Mi ilusión de Stalingrado se desinflaba. Palpé en mi bolsa el clásico gorro de infantería soviética de la II Guerra Mundial que me trajo de la ciudad tan amablemente hace unos años Mònica Tarrés y que pensaba pedirle a Anna que se pusiera, por fetichismo. Ya no me atreví. A ella no le interesa en absoluto el pasado heroico de su ciudad, más allá de que encuentra "bonito" el épico monumento a la Madre Patria en la ensangrentada colina del Mamáyev Kurgán. Ante mi cara de desilusión, a ver si me animaba, me contó lo de que cinco veces al año, incluido el 2 de febrero, fecha de la rendición de Von Paulus (1943) y el 9 de mayo, día que Rusia conmemora la victoria sobre el nazismo (1945), Volgogrado vuelve a llamarse oficialmente Stalingrado. Algo es algo.
Anna Andreievna, luego Anna Dart, quería ser bailarina. No pudo. Desde pequeña dibujaba. Parte de su biografía me está vedada —en realidad ella quisiera que lo estuviera toda-. Hay trozos que casi rozan la novela de espías: ¿trabajó como dibujante en una ciudad secreta dedicada a proyectos de aeronáutica militar? "Quiero escapar a mi pasado ruso. En Barcelona ha nacido otra Anna", sostiene haciéndose una trenza. ¿Sabes qué es un T-34, Anna Andreievna?, me obstino. "Un tanque, o un avión, no me importa".
"En Rusia todo viene del sufrimiento, es el clima extremo, quizás; siempre estás diciendo adiós.
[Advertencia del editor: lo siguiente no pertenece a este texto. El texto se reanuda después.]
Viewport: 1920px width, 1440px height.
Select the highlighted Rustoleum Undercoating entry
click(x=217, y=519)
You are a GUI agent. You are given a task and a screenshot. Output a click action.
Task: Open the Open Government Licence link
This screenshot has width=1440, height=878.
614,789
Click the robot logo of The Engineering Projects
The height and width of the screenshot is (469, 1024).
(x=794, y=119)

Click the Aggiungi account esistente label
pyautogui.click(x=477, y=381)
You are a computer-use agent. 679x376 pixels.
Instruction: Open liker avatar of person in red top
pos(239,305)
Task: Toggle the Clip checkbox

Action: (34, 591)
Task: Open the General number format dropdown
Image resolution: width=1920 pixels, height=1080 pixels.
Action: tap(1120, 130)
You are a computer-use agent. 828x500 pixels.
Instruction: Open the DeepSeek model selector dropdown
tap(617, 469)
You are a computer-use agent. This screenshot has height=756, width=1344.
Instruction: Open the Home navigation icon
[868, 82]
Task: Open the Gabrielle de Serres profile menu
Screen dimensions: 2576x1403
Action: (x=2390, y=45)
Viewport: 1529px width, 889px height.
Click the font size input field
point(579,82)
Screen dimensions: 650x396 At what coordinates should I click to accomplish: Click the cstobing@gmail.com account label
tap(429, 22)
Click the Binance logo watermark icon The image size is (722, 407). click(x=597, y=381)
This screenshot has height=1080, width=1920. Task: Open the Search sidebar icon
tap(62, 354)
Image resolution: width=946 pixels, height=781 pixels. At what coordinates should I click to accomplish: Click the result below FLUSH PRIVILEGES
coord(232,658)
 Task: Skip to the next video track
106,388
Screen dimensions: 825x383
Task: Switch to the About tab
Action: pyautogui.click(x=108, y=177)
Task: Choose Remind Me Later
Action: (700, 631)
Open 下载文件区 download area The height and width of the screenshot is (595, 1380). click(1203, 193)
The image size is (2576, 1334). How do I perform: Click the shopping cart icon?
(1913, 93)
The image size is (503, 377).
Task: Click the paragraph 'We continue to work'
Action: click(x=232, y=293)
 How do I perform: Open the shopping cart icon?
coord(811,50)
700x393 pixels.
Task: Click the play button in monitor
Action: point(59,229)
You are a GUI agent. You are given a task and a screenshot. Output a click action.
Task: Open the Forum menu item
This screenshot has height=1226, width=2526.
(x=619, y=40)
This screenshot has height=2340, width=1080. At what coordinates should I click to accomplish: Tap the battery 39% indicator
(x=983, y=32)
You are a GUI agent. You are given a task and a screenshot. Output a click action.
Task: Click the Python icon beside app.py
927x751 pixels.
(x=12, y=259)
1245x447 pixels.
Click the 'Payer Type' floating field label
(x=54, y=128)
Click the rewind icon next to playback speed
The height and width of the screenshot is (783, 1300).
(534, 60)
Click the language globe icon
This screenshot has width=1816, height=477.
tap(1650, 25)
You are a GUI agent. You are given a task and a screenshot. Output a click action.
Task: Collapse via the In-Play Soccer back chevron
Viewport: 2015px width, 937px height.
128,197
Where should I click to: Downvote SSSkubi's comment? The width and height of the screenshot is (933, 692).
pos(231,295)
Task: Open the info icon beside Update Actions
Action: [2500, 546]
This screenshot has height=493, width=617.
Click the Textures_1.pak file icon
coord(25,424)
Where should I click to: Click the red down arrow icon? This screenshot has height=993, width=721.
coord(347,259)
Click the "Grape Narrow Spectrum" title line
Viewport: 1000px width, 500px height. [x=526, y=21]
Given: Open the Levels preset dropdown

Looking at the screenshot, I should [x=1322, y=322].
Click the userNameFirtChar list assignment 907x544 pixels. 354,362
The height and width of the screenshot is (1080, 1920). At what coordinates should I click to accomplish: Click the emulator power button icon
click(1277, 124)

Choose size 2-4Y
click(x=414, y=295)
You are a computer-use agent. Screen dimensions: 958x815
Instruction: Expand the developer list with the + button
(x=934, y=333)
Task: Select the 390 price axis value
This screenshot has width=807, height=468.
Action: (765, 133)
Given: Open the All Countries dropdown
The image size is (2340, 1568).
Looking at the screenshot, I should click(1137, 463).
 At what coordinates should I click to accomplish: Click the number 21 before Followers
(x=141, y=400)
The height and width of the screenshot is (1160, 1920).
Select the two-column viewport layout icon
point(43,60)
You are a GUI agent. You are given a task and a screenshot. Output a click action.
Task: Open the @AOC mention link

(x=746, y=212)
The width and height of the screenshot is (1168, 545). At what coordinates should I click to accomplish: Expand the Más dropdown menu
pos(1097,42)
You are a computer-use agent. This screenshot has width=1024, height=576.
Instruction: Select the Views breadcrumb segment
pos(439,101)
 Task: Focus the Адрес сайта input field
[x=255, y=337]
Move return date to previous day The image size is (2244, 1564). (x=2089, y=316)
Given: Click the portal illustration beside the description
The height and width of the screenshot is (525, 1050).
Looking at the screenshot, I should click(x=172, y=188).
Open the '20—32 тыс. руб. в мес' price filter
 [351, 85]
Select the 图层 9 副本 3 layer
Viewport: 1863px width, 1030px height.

Por eso me gusta ser la Anna catalana. Tomarme la vida con tranquilidad. Hay tanto patetismo en Rusia”. Acabamos hablando de Pushkin, de los abedules, de Esenin, su poeta favorito (su pintor es Sargent). Y de Anna Karenina, claro, que debió tomar aquel tren en lugar de lanzarse a la vía.
Pienso en Anna y me viene a la cabeza la famosa fuente con la escultura de los niños bailando en corro en torno a un cocodrilo que se alzaba en el centro de Stalingrado. Estaba inspirada en un poema de Korney Chukovsky. Ahora hay una réplica. La original la inmortalizó como símbolo de la resistencia en una foto inolvidable Emmanuil Ezverikhin el 23 de agosto de 1942. Ese día, 40.000 civiles perdieron la vida por los bombardeos nazis. Para mí, Anna es la niña de la fuente que mira hacia afuera y parece querer huir. Del cocodrilo y de los demás niños. Y de la ciudad que arde heroica pero irrespirable, invivible, a su alrededor. Adiós Stalingrado. Adiós Anna Andreievna.